Two years ago, Bill Li, a café owner in Shenzhen, received an unusual proposal. His friend, a real estate agent, introduced him to a woman who did not have a local hukou — a form of government ID that is essential for anyone hoping to buy a property in the city — and was willing to pay Rmb30,000 ($4,300) to marry someone who did.
“I started to realise that it can be so profitable to buy a house in Shenzhen that people even set up fake marriages,” he said.
Mr Li went ahead with the marriage and, a year later, after borrowing from banks and finance companies, he bought a property of his own.
“With the same money that it costs to open a café, maybe I could earn much more,” he said. “Prices were already high, but certainly hadn’t gone up enough.”
Even in a country where an ever-expanding middle class has stoked a mania for bricks and mortar, Shenzhen stands out. Prices of “second-hand” residential buildings have risen 78 per cent since 2015 — more than any other big city in China — while new home prices are up 56 per cent over that time.
Shenzhen has benefited from its status as China’s leading city for technology, as well as shortages of land. But it also embodies an aspect of the country’s housing market that has only recently emerged: its resilience to the coronavirus pandemic.
Official figures from 70 of the biggest Chinese cities showed house prices again rising in July, albeit at a slightly slower rate than in June. Prices for new homes were up 4.8 per cent compared with the same period last year, according to Reuters calculations based on the data, while Shenzhen added 5.9 per cent.

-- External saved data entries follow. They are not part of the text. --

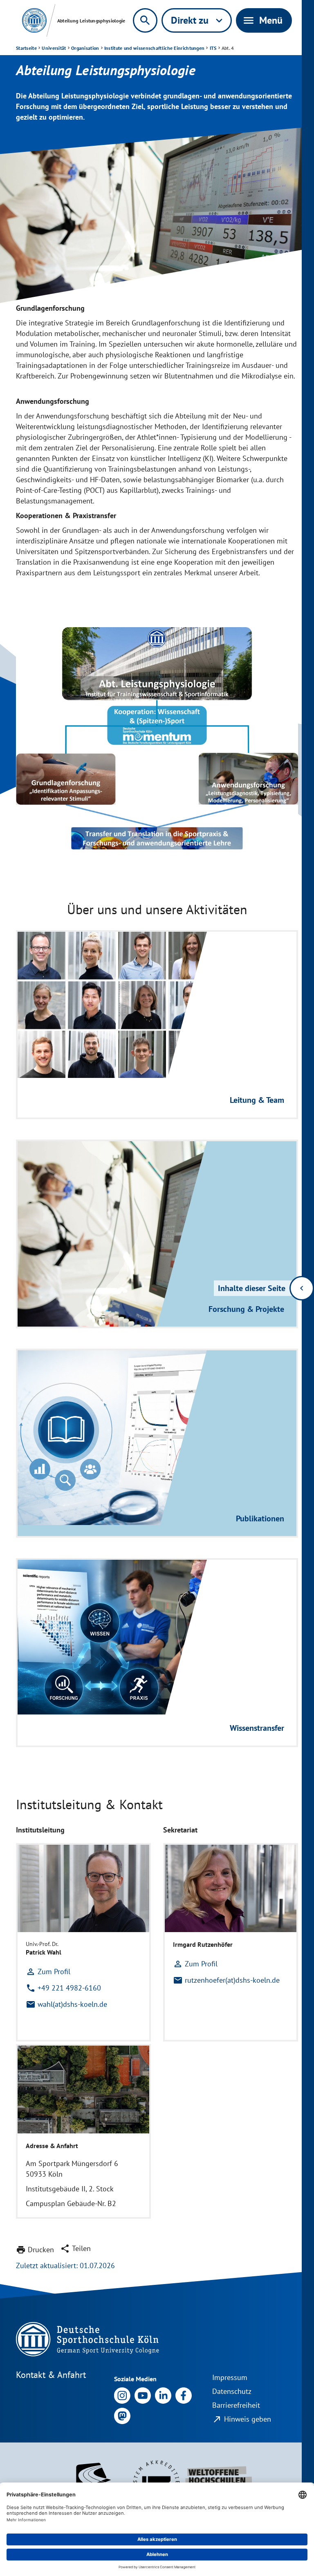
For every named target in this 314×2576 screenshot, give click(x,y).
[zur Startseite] (34, 20)
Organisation (85, 48)
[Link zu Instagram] (122, 2395)
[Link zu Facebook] (183, 2395)
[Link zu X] (122, 2415)
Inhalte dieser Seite (251, 1288)
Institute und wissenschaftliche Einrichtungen (154, 48)
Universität (54, 48)
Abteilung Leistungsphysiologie (91, 21)
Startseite (26, 48)
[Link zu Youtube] (143, 2395)
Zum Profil (48, 1972)
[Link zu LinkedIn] (163, 2395)
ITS (213, 48)
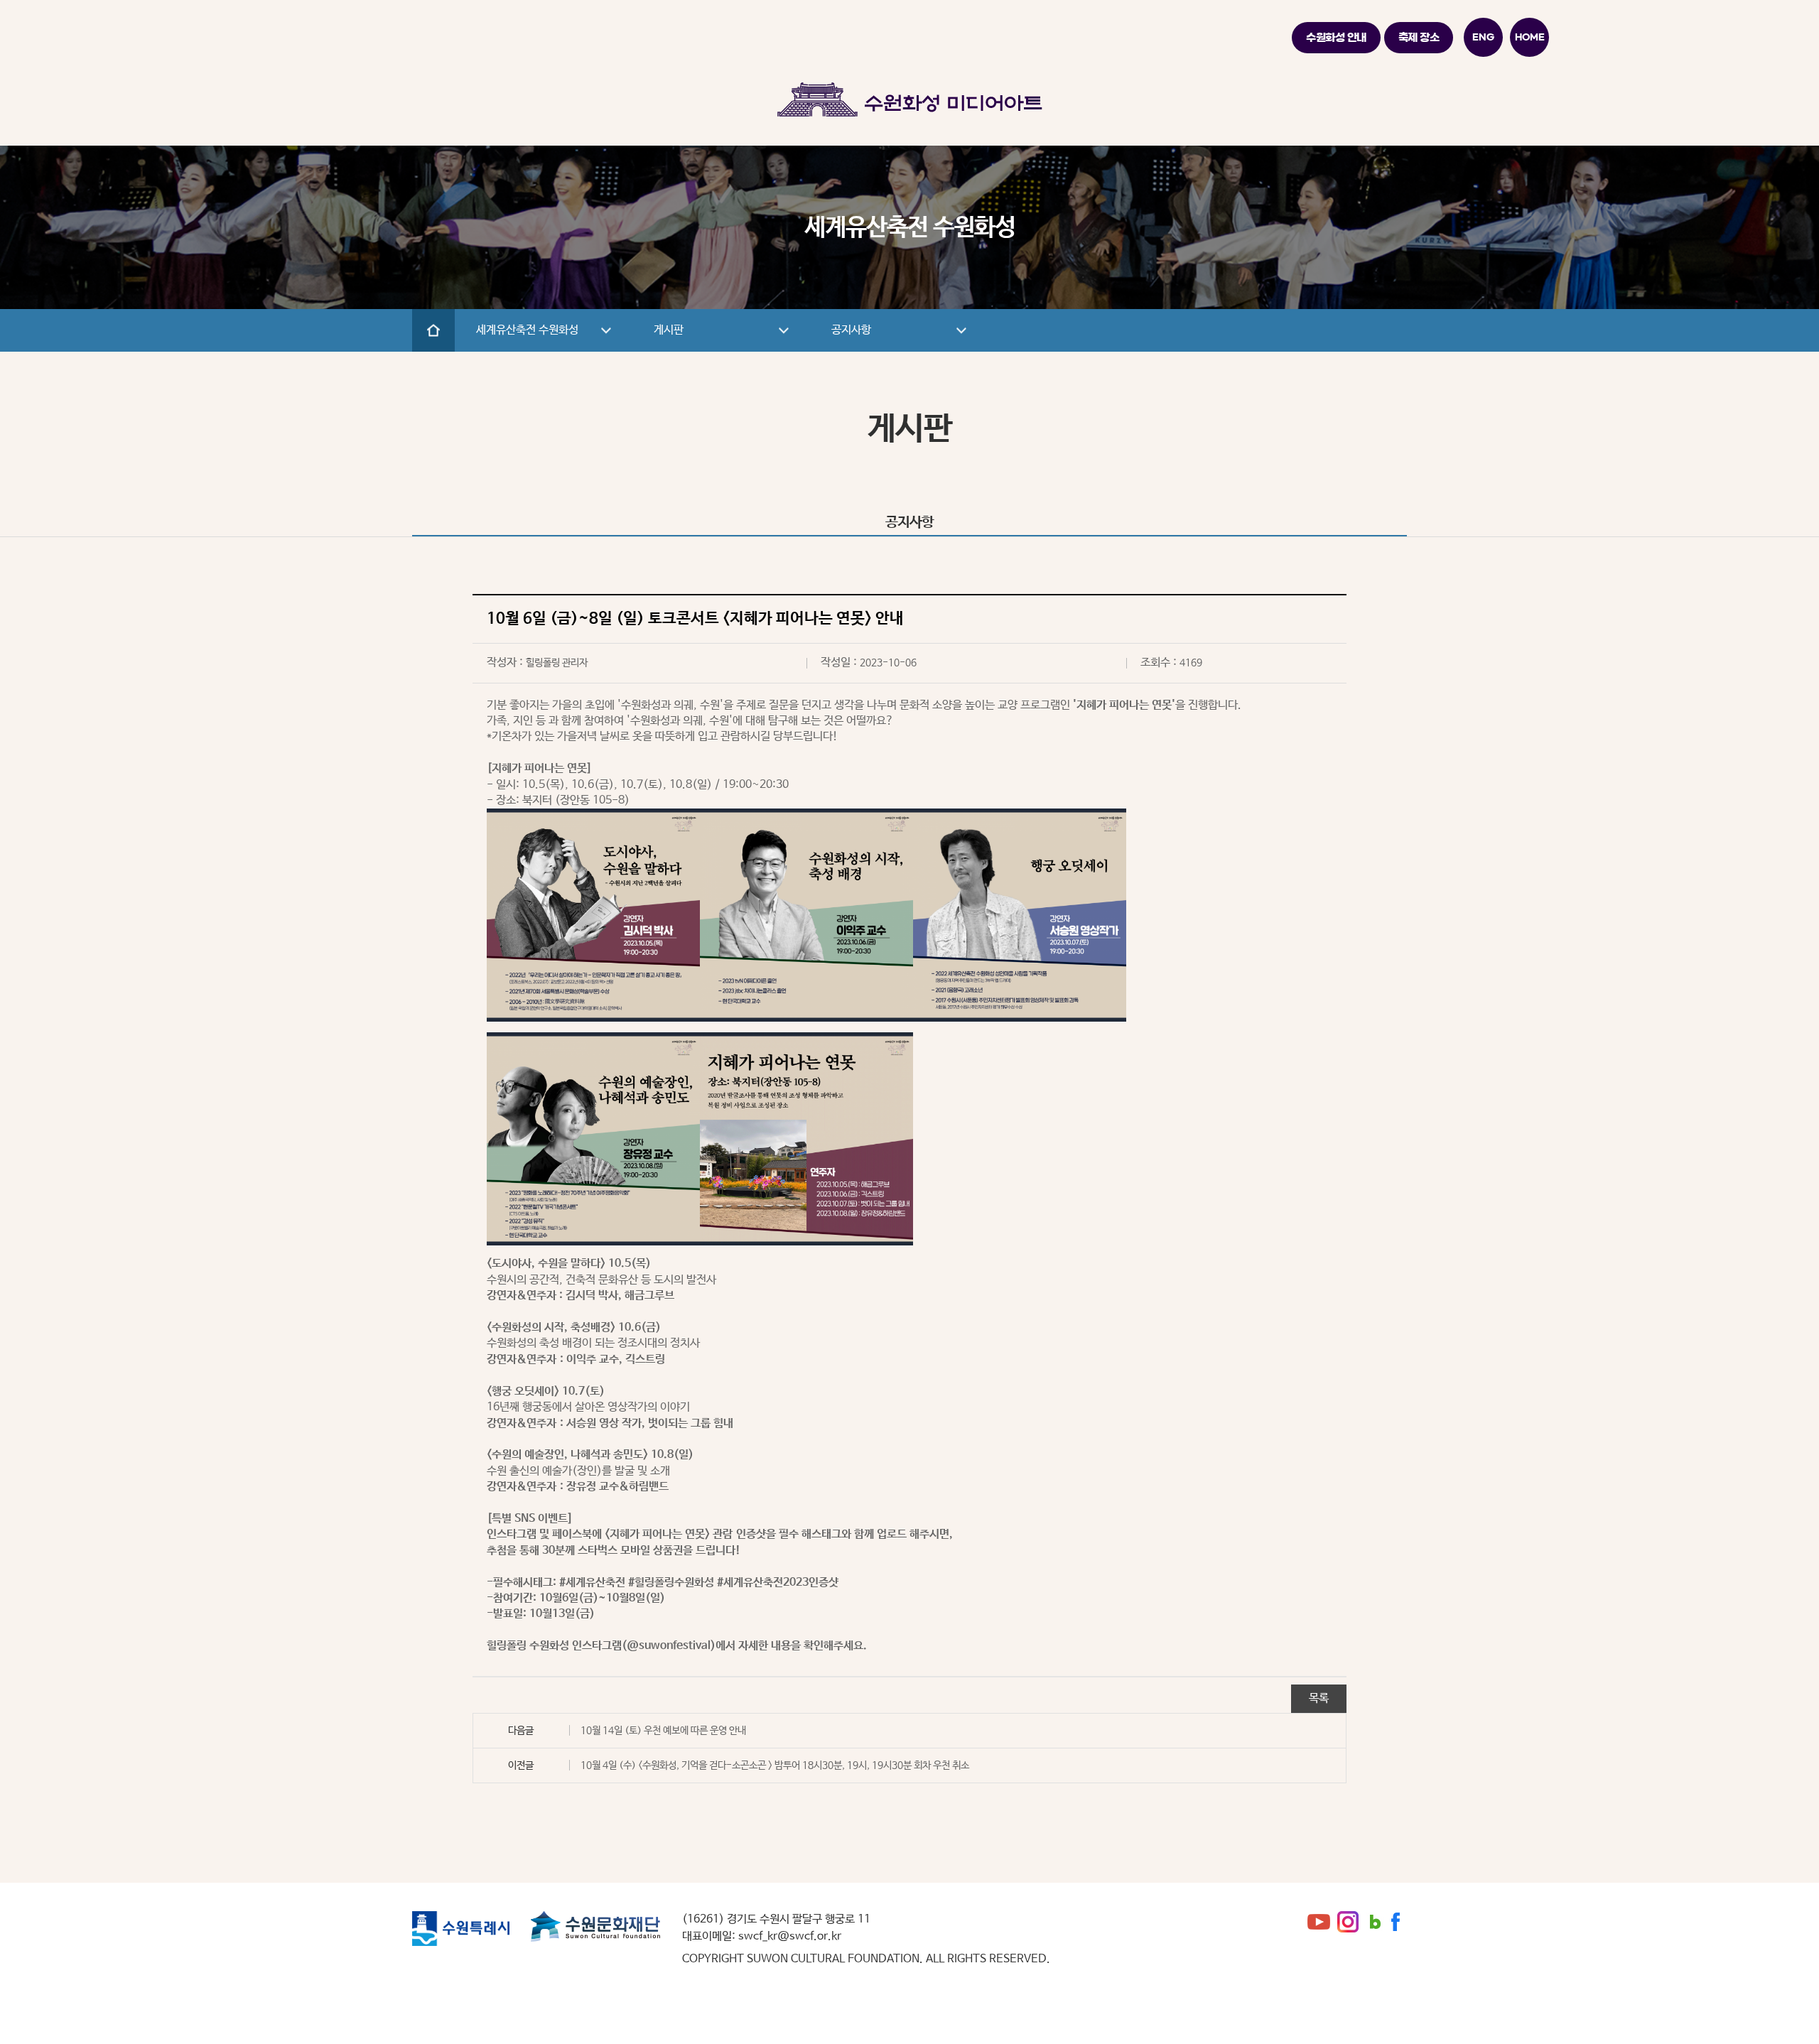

“Globally it’s [property] slowing down, but for China we are still seeing stable growth,” said Martin Wong at Knight Frank, which forecasts prices in China’s biggest cities will rise 3 per cent to 5 per cent this year.
“Everyone is still trying to buy if they have the ability to buy,” he added. “That’s the basic mechanics of the property market in China.”
He points to long-term government support for house prices in the country, including overarching policies promoting urbanisation.
Michael Wang, a businessman, said he was the richest person in his village in south China, where he owns several factories.
Last year, in anticipation of official support, he bought two pre-constructed properties in Shenzhen for Rmb95,000 per square metre. That summer, the government unveiled a series of measures to transform Shenzhen into a model city. Now, he says, the price of his apartments have more than doubled, although construction has not yet been completed.
“It’s more lucrative to speculate in real estate than drug dealing,” he said. “Shenzhen’s property market will boom when the state wants it to go up, and it is going to shake when the state wants it to shake.”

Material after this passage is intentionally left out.